Start of EXERCISE INPUTS

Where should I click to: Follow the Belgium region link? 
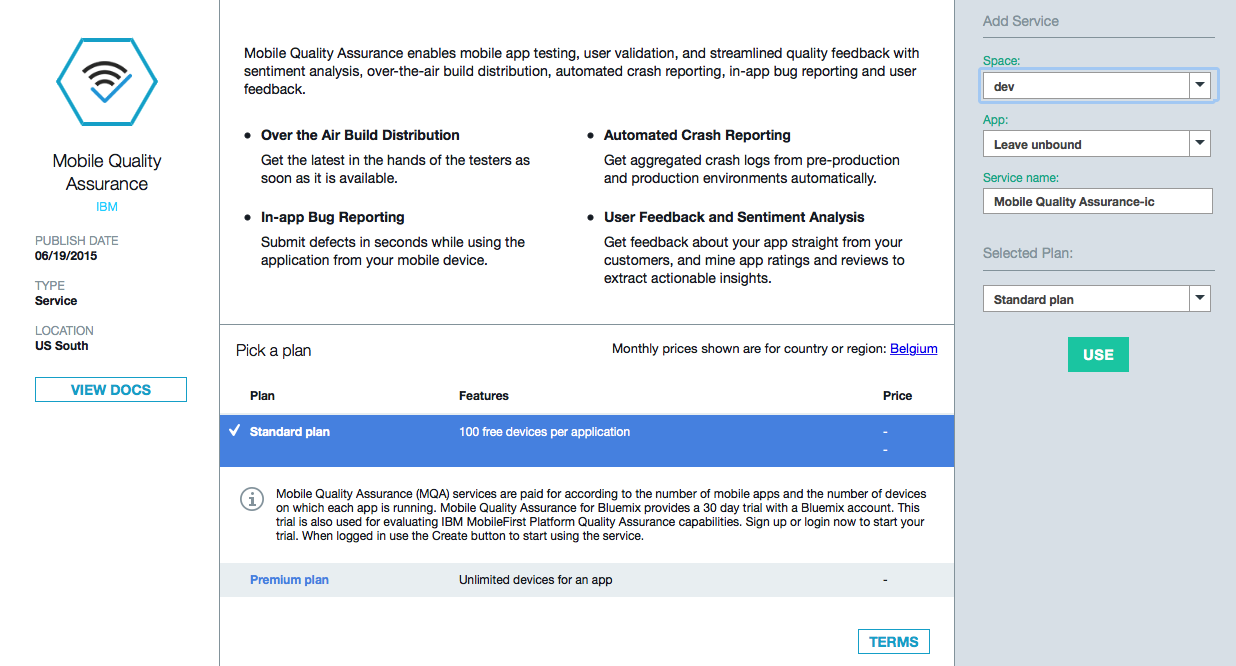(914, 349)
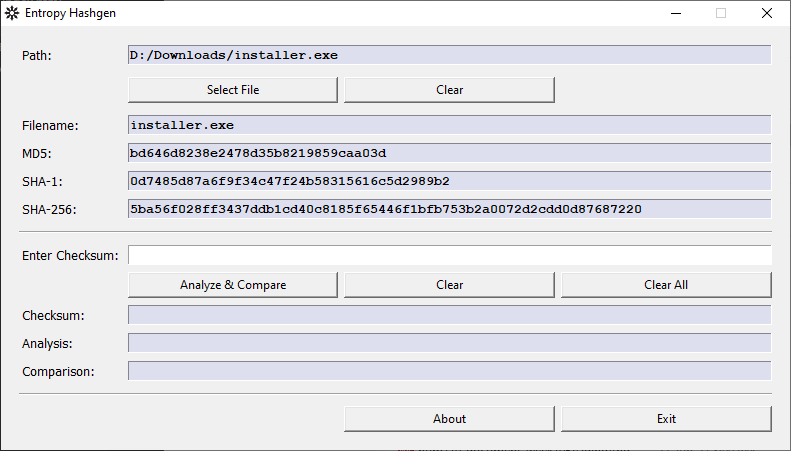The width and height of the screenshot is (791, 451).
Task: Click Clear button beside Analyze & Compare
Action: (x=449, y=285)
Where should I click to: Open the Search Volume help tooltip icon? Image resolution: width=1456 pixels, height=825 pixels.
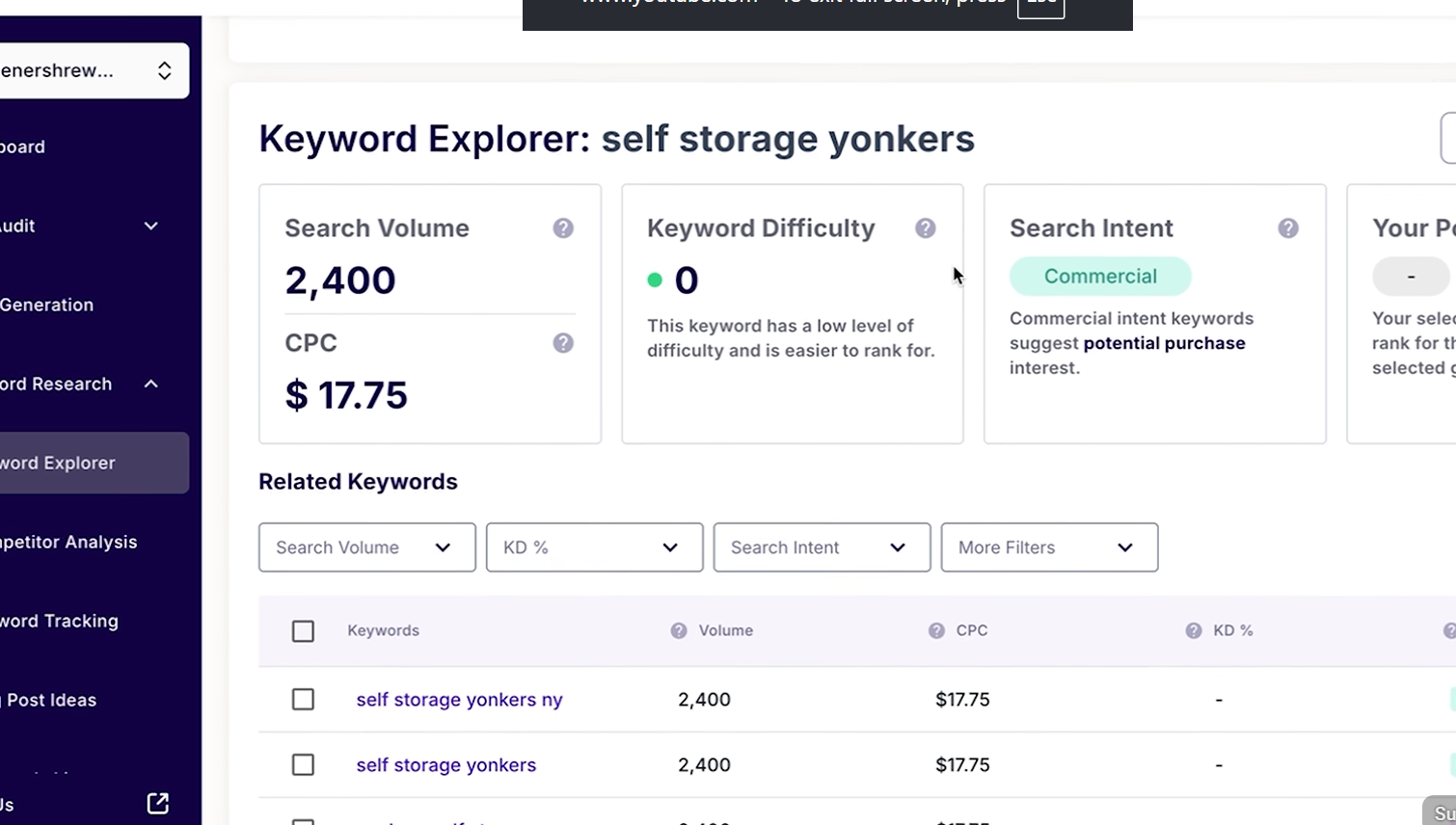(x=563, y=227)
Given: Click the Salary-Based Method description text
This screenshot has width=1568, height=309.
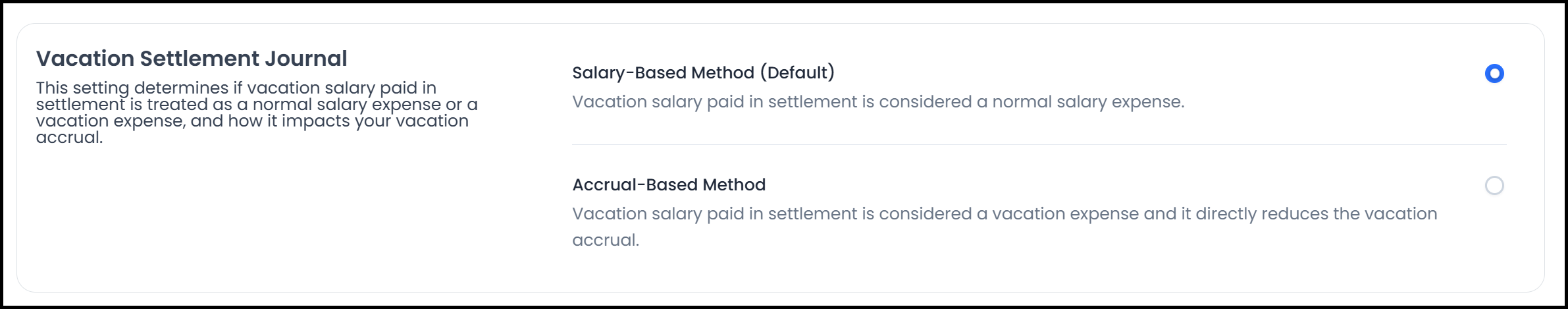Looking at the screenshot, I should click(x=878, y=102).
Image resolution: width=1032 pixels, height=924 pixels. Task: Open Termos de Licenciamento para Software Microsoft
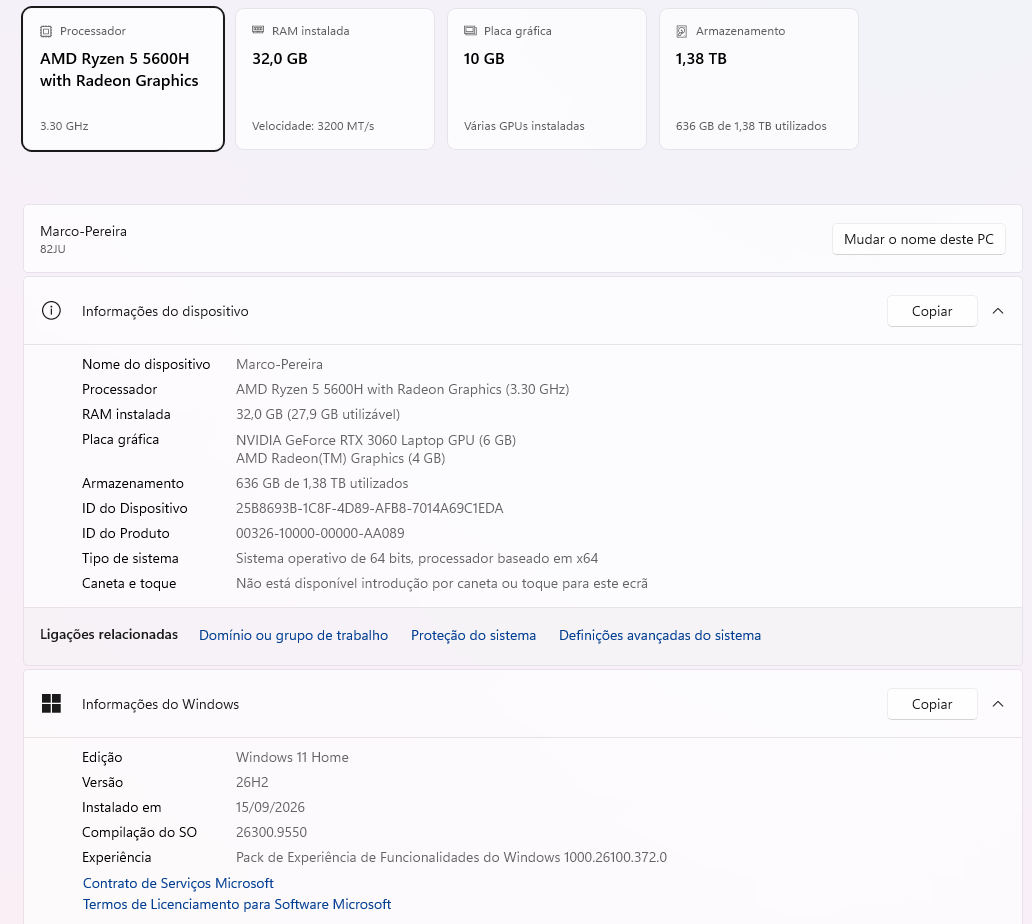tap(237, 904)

End of EXERCISE INPUTS
Start of EXERCISE INPUTS

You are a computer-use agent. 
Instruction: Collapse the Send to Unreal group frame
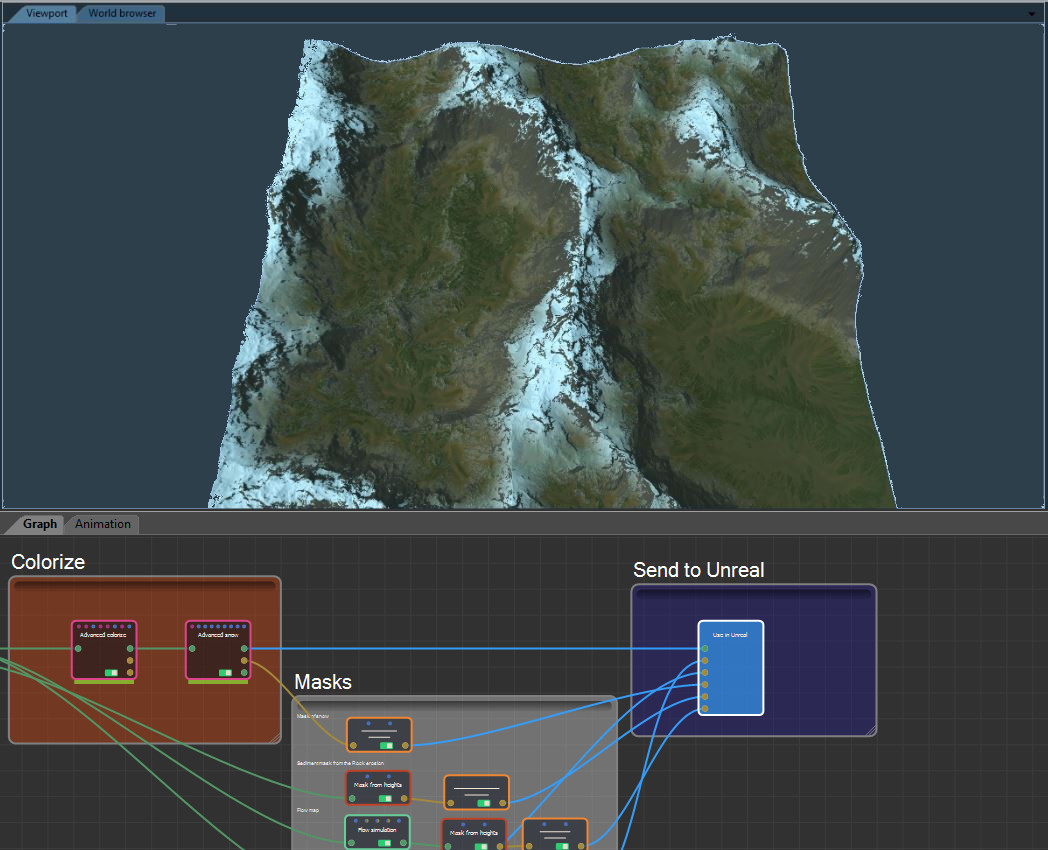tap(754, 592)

End of EXERCISE INPUTS
Start of EXERCISE INPUTS

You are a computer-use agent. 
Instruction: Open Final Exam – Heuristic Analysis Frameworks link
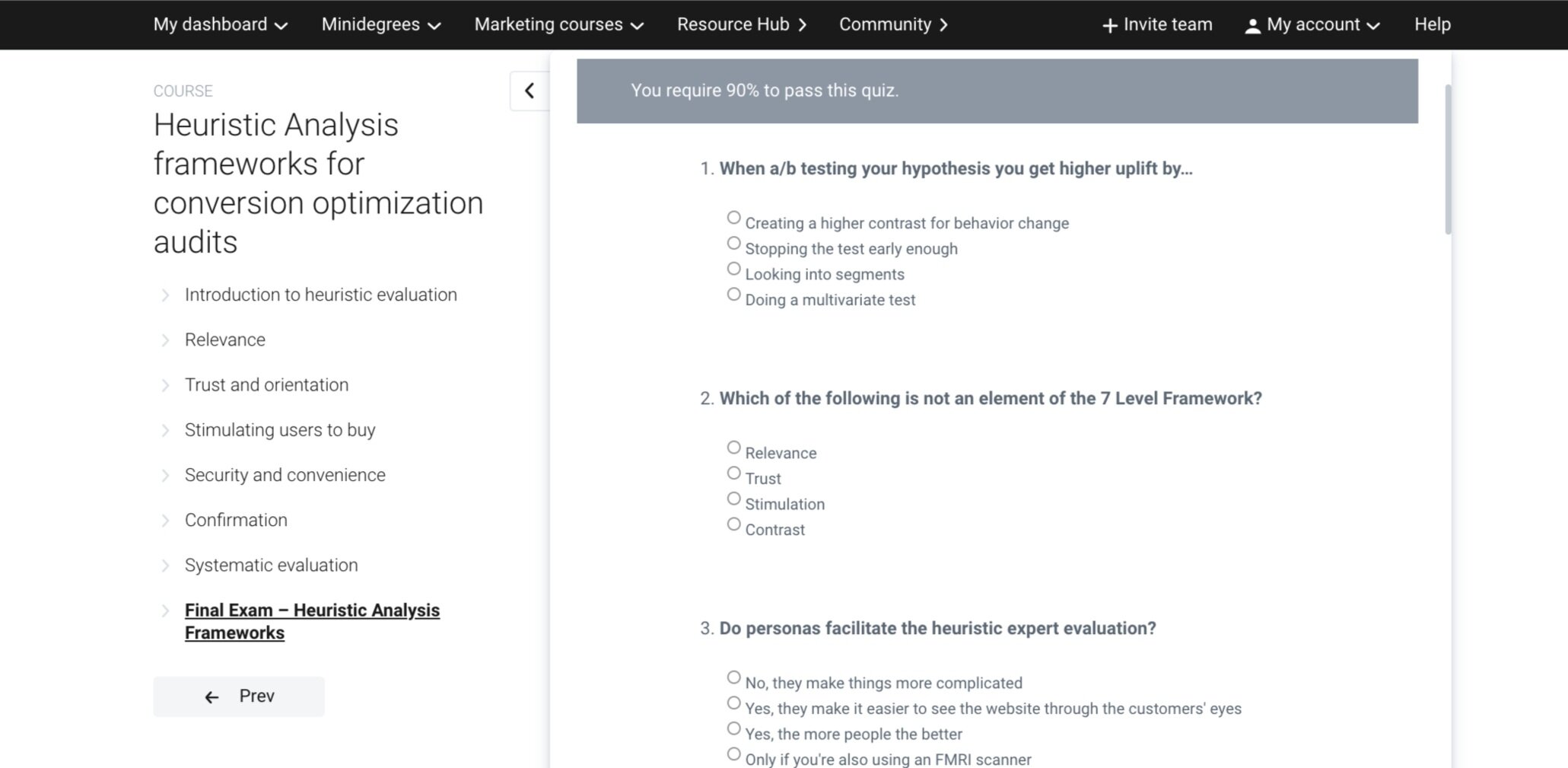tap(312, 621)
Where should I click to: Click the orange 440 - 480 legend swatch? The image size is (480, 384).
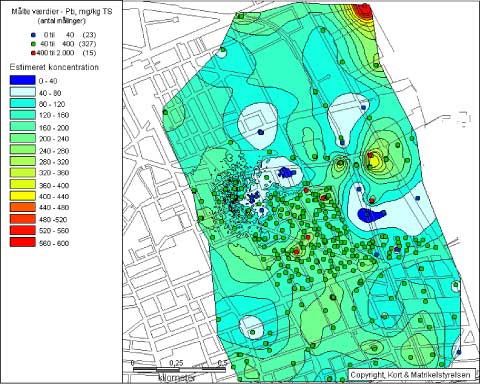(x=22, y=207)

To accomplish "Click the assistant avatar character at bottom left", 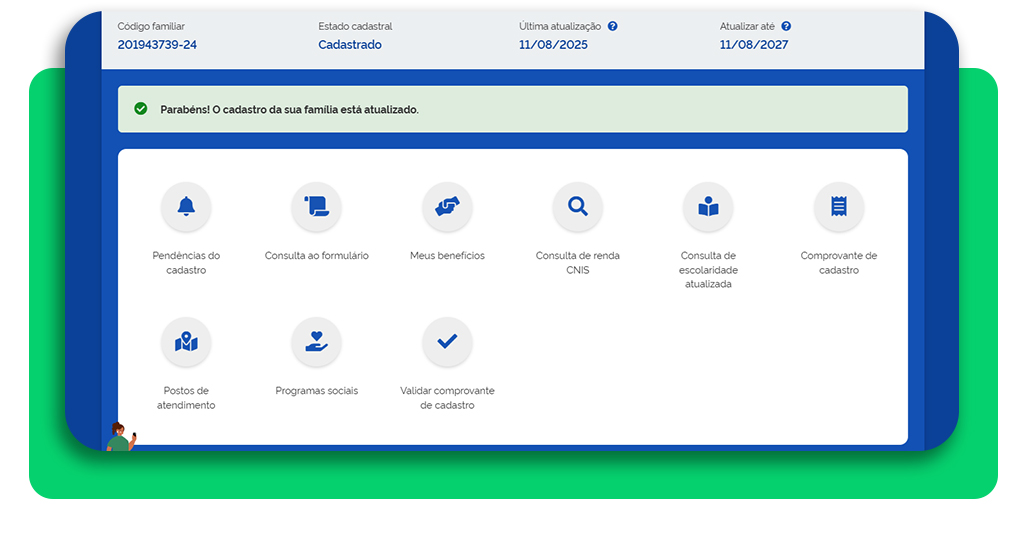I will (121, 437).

End of EXERCISE INPUTS

(ACTIVITY): Treat the line with "Where should I click to: Follow" as the start and the line with "Given: Click the" as the end, and return exactly that span of the data above, both ends included, without pictures.

(ANSWER SPACE):
Where should I click to: Follow the Belgium region link? 
(914, 349)
The width and height of the screenshot is (791, 451).
Task: Click Clear button beside Analyze & Compare
Action: (x=449, y=285)
Where should I click to: Open the Search Volume help tooltip icon? Image resolution: width=1456 pixels, height=825 pixels.
(x=563, y=227)
Given: Click the Salary-Based Method description text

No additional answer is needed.